Premium content
Access to this content requires a subscription. You must be a premium user to view this content.

poster
Evaluation of GPT-4 Concordance with North American Spine Society Guidelines for Lumbar Fusion Surgery
Summary of Background Data Concordance with evidence-based medicine (EBM) guidelines is associated with improved clinical outcomes in spine surgery. The North American Spine Society (NASS) has published coverage guidelines on indications for lumbar fusion surgery, with a recent survey demonstrating a 60% concordance rate across its members. GPT-4 is the latest popular deep learning model that receives knowledge training across public databases including those containing EBM guidelines. There is a paucity of information regarding the utility of artificial intelligence in the clinical decision-making process for patients with lumbar pathology.
Purpose To assess GPT-4’s responses to validated clinical vignettes and evaluate them for concordance with NASS clinical guidelines and recommendations for lumbar fusion surgery.
Study Design Comparative Analysis and Narrative Review
Patient Sample Adult patients in the United States evaluated for lumbar spine fusion surgery.

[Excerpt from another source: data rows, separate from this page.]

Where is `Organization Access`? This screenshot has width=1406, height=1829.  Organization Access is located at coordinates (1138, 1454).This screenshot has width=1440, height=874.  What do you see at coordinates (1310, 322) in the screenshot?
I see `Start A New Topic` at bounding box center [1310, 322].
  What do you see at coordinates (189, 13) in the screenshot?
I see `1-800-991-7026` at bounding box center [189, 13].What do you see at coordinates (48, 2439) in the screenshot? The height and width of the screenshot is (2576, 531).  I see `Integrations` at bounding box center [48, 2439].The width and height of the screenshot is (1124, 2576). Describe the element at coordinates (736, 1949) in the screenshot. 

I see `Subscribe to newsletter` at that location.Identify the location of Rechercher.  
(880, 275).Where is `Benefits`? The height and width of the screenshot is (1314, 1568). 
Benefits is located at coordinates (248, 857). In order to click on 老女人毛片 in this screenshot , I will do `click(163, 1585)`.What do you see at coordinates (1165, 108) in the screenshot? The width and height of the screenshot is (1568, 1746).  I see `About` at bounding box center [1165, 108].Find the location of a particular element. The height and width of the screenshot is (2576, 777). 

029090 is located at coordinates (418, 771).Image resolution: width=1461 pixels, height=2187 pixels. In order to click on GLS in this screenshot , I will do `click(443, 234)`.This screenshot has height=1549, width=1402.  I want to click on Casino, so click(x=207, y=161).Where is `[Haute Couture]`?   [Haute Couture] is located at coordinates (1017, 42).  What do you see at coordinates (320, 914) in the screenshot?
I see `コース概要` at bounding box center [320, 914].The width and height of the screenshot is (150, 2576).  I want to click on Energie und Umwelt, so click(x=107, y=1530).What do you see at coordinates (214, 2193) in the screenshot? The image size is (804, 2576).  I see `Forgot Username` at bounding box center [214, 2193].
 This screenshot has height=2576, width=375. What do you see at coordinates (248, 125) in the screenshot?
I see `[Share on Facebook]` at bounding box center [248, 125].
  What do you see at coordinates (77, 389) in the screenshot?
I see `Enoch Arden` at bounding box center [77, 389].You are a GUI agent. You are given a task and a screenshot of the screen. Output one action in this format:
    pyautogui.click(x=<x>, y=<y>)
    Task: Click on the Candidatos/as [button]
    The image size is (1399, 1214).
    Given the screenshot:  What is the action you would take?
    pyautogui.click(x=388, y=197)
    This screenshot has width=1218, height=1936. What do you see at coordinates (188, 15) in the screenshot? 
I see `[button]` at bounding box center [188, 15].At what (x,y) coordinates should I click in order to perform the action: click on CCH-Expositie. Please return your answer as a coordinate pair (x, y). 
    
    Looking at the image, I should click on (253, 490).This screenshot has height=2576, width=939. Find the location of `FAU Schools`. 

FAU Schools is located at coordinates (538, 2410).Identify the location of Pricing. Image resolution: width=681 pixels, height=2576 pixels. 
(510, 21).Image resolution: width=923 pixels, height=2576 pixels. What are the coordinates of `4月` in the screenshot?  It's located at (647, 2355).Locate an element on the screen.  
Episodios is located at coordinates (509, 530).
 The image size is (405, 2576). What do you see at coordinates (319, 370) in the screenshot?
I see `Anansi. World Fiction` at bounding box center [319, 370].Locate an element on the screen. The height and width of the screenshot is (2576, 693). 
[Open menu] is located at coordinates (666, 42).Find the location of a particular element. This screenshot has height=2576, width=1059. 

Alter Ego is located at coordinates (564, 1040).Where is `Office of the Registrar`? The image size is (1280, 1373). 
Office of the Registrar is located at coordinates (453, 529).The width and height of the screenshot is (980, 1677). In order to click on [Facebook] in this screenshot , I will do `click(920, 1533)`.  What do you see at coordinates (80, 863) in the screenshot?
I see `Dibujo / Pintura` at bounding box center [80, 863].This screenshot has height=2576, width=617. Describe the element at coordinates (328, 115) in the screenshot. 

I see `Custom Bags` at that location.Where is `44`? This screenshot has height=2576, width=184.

Methods Seventeen well validated clinical vignettes with specific indications for or against lumbar fusion based on NASS criteria were obtained from a prior published research study. Each case included history of present illness, physical exam findings, previous treatments attempted, and definitive imaging interpretations. The cases were transcribed into a standardized prompt and entered into GPT-4 to obtain a decision whether fusion is indicated. The query for each case was repeated three times under identical conditions to evaluate the model’s inter-query reliability. If there was internal disagreement between the queries for a given case, GPT-4’s decision for that case was determined by majority rule. Queries were all entered in separate strings to ensure that no contextual memory in the software influenced subsequent responses. The investigator entering the prompts was blinded to the NASS-concordant decisions for the cases prior to complete data collection. GPT-4 inter-query reliability was assessed using the Fleiss’ Kappa statistic. Differences in decision-making between GPT-4 and NASS guidelines were analyzed with Chi-square analysis.
Results GPT-4 responses for 14/17 (82.4%) of the clinical vignettes were in concordance with NASS EBM lumbar fusion guidelines. There was a significant association in clinical decision-making when determining indication for spine fusion surgery between GPT-4 and NASS guidelines (χ² = 7.14; p < 0.01). There was substantial agreement among the sets of responses generated by GPT-4 for each clinical case (K = 0.71; p < .001).
Conclusions There is significant concordance between GPT-4 responses and NASS EBM indications for lumbar fusion surgery. Artificial intelligence and deep learning models may prove to be an effective adjunct tool for clinical decision-making and medical education within modern spine surgery practices.